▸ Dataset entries

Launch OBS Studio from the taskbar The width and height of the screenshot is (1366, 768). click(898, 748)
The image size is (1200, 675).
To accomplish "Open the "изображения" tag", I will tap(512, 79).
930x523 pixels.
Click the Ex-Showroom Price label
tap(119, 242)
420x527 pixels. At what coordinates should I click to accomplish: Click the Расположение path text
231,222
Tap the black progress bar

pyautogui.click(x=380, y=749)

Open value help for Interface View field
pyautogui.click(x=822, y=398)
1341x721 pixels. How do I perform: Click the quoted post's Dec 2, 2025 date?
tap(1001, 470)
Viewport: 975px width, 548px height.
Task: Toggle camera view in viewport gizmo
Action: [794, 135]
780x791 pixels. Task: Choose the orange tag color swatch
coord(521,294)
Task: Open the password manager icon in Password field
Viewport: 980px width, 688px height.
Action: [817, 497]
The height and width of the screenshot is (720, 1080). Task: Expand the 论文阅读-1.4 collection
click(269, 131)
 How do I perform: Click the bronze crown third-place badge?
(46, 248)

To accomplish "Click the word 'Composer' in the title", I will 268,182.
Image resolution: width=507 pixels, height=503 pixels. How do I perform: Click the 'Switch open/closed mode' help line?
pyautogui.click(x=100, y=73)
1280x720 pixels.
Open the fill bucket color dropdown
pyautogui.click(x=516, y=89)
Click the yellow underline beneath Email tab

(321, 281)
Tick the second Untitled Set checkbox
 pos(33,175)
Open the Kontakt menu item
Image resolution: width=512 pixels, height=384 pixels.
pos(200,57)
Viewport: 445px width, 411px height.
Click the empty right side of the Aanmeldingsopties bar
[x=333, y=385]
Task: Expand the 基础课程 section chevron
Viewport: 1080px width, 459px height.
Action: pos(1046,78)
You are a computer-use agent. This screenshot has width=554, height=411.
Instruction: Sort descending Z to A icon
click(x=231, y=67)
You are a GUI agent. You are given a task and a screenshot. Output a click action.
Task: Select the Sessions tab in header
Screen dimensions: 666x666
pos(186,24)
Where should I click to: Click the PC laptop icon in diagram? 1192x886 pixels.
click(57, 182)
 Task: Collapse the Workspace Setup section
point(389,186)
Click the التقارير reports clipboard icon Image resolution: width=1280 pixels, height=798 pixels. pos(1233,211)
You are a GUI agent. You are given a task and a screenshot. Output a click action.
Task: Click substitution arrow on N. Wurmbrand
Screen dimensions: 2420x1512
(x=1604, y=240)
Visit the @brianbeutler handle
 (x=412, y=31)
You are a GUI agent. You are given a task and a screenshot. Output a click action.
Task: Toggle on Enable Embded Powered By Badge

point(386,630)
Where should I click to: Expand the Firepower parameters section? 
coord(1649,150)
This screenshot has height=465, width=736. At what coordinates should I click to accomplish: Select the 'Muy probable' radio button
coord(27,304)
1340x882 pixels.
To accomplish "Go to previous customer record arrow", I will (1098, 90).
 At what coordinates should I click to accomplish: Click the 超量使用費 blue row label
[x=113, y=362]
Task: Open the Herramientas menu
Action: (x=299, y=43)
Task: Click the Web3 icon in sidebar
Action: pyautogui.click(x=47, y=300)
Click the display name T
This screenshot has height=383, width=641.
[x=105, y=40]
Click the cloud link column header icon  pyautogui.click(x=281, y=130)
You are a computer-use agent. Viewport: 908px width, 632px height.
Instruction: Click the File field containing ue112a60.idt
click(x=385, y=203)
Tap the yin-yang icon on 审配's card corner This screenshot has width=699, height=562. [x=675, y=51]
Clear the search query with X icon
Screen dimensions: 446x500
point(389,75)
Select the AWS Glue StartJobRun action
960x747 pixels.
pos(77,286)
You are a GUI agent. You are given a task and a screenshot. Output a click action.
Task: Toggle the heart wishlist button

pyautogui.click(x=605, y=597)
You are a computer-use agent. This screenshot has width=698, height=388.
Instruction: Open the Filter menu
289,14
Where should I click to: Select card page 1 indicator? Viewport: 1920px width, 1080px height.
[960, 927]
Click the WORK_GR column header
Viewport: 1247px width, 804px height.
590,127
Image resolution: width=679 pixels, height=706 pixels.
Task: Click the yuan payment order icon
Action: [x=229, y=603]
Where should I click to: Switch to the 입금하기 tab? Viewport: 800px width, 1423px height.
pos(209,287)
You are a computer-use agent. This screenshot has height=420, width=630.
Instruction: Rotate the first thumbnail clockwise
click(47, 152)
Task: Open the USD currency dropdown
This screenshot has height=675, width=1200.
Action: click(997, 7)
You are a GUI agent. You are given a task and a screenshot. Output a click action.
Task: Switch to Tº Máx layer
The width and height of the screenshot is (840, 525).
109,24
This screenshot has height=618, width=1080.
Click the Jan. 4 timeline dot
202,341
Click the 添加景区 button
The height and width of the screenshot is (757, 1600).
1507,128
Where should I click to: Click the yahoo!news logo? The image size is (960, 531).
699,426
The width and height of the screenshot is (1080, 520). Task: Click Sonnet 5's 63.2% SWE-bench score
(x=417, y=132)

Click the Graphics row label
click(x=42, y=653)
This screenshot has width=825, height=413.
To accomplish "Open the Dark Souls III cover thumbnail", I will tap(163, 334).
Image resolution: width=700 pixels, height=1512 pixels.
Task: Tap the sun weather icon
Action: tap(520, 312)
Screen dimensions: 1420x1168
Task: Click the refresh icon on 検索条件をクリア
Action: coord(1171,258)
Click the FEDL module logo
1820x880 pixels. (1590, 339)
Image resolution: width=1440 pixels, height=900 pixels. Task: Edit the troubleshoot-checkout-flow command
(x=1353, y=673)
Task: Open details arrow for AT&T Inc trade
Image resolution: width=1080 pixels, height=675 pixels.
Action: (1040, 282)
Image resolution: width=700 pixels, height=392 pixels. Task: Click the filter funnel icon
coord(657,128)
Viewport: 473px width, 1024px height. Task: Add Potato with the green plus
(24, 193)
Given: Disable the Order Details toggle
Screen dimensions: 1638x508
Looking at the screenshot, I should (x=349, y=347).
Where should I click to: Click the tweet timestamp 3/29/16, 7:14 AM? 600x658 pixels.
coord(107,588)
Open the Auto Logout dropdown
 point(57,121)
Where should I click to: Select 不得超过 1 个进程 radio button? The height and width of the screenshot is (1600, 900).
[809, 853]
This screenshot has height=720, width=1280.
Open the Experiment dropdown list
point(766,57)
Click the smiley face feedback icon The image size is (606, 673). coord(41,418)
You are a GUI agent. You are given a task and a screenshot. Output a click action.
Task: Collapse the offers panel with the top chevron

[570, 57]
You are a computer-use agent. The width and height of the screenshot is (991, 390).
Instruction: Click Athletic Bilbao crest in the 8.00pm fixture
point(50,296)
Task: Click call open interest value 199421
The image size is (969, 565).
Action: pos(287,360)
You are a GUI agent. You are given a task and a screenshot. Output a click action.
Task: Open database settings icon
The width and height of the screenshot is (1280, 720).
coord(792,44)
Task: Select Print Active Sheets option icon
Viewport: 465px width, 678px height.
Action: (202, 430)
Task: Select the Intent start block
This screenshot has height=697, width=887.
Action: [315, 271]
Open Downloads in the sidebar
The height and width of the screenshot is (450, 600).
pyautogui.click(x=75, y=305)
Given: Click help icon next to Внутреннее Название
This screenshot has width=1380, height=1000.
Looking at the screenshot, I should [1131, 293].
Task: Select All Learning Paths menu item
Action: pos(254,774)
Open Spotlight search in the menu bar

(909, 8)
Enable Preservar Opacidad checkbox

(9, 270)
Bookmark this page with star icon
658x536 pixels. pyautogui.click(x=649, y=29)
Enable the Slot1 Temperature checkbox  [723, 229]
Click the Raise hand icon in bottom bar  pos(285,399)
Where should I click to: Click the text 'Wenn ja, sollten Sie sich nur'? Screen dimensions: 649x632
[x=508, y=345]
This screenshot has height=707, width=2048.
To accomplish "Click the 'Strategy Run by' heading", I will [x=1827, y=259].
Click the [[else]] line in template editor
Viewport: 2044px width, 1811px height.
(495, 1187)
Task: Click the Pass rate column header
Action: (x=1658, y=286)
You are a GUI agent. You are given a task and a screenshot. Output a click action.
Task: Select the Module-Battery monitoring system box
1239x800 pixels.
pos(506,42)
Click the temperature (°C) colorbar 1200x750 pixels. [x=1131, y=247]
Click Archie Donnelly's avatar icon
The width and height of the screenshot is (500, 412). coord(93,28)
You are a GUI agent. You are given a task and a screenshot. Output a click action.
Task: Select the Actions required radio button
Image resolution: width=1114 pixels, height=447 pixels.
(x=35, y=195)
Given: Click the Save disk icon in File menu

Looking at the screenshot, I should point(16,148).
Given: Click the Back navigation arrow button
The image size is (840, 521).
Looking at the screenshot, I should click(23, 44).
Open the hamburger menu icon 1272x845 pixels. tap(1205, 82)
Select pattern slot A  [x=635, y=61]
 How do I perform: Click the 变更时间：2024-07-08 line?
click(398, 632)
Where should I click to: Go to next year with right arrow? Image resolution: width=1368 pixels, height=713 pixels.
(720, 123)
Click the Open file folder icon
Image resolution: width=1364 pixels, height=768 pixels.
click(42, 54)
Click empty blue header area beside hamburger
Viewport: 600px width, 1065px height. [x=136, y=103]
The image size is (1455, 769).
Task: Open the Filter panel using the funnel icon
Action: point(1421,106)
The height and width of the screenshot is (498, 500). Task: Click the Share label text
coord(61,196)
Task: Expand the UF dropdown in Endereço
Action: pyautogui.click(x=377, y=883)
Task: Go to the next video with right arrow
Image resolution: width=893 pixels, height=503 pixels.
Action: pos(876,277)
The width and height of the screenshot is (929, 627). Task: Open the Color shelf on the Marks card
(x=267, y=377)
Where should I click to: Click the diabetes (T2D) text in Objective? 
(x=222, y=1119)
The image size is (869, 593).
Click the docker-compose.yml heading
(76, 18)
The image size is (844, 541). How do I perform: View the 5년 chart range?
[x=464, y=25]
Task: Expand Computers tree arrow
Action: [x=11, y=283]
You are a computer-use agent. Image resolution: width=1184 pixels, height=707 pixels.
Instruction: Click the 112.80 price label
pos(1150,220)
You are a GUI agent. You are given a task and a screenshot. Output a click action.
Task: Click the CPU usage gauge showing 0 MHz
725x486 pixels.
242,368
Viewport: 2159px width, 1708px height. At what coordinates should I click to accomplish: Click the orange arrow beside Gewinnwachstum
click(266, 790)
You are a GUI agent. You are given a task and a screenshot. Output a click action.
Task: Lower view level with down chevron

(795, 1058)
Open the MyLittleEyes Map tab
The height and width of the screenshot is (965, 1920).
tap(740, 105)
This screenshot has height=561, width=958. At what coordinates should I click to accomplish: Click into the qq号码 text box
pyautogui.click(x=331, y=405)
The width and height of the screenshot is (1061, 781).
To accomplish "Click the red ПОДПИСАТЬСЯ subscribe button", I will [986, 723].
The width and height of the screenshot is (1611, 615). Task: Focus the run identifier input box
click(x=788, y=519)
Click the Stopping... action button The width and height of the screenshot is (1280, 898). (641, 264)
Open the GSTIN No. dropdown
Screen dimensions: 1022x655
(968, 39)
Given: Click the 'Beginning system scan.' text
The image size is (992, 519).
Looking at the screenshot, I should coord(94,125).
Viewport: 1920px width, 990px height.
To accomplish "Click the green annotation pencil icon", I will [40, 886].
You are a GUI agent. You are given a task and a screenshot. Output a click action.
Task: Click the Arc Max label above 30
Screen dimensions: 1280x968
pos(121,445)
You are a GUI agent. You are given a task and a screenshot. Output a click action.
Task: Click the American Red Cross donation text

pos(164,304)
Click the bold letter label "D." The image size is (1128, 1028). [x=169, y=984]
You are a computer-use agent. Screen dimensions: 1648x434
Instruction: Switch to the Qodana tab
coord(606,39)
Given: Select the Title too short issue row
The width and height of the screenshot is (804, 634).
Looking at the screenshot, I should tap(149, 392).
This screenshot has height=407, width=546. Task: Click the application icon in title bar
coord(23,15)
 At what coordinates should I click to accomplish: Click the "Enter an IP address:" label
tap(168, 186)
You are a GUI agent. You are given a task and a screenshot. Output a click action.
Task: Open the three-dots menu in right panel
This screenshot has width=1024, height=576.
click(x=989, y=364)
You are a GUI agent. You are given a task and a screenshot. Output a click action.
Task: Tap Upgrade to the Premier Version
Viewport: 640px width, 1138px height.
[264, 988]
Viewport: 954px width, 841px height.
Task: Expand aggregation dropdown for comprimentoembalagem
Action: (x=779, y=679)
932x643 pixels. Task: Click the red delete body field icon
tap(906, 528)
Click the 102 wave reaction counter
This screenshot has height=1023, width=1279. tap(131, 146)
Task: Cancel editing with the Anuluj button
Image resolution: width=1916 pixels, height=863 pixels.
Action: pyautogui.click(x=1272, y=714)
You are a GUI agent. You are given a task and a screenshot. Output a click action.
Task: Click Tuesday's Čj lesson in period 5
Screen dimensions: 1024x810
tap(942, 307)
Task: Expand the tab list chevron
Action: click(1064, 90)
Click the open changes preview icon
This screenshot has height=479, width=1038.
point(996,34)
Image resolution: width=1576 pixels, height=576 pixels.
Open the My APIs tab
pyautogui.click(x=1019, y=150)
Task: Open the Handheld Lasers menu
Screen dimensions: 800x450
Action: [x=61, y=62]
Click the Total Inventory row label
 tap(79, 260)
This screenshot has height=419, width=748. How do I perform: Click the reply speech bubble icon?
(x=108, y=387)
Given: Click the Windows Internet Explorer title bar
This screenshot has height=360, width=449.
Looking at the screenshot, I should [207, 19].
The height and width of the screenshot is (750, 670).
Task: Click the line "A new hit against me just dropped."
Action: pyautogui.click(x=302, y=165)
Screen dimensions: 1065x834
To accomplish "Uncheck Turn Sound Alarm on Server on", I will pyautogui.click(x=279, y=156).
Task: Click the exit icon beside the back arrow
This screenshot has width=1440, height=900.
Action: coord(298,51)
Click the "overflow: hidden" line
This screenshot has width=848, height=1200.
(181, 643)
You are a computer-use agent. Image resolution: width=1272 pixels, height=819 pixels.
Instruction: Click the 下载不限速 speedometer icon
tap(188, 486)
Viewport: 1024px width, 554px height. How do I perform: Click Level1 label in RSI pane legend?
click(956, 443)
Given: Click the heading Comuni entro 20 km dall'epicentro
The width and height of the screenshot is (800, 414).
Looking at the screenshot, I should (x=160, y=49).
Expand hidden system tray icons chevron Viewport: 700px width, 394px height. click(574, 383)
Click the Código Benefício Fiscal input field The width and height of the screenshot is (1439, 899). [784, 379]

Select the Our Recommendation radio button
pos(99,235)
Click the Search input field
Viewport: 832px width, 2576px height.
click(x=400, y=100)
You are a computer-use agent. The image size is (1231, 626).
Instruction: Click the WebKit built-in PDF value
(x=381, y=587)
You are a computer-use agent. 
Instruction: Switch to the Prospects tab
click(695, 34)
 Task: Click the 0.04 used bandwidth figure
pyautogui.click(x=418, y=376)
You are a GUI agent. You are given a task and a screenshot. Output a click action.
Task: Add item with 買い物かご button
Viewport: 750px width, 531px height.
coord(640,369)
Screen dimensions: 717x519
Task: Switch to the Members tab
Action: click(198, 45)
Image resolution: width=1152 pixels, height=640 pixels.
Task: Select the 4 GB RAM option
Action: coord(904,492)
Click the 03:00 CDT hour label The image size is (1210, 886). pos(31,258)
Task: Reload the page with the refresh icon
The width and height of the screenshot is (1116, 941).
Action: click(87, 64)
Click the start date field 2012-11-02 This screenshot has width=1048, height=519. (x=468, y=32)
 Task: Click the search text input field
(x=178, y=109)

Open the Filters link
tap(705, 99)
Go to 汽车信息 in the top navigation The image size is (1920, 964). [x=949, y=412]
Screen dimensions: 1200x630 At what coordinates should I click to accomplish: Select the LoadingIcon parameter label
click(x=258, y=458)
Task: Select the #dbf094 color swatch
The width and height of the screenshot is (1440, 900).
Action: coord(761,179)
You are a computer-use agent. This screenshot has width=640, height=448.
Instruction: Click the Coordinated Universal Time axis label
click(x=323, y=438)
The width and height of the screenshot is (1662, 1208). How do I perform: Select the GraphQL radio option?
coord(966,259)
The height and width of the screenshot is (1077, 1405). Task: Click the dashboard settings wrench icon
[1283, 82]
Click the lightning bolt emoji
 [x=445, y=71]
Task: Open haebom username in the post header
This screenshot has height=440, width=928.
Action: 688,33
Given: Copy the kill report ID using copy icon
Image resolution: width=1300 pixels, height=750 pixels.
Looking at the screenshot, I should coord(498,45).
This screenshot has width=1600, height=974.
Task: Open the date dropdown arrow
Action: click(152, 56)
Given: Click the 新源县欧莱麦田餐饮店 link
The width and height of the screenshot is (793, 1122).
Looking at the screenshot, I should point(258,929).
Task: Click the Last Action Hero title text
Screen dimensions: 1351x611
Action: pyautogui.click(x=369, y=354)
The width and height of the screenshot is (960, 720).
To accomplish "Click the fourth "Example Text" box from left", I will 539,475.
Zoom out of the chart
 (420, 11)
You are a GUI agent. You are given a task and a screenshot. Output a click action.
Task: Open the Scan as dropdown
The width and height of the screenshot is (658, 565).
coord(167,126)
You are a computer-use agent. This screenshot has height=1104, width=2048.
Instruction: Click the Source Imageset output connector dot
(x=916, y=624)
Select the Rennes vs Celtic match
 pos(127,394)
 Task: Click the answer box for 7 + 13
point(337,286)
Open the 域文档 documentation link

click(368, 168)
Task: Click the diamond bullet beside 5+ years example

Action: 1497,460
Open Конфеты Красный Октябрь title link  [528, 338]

▸ Work task
The lines needed run from the first line of the data through the line containing "930x523 pixels."; give them again exactly and nothing else.

▸ Answer section
Launch OBS Studio from the taskbar The width and height of the screenshot is (1366, 768). click(898, 748)
The image size is (1200, 675).
To accomplish "Open the "изображения" tag", I will tap(512, 79).
930x523 pixels.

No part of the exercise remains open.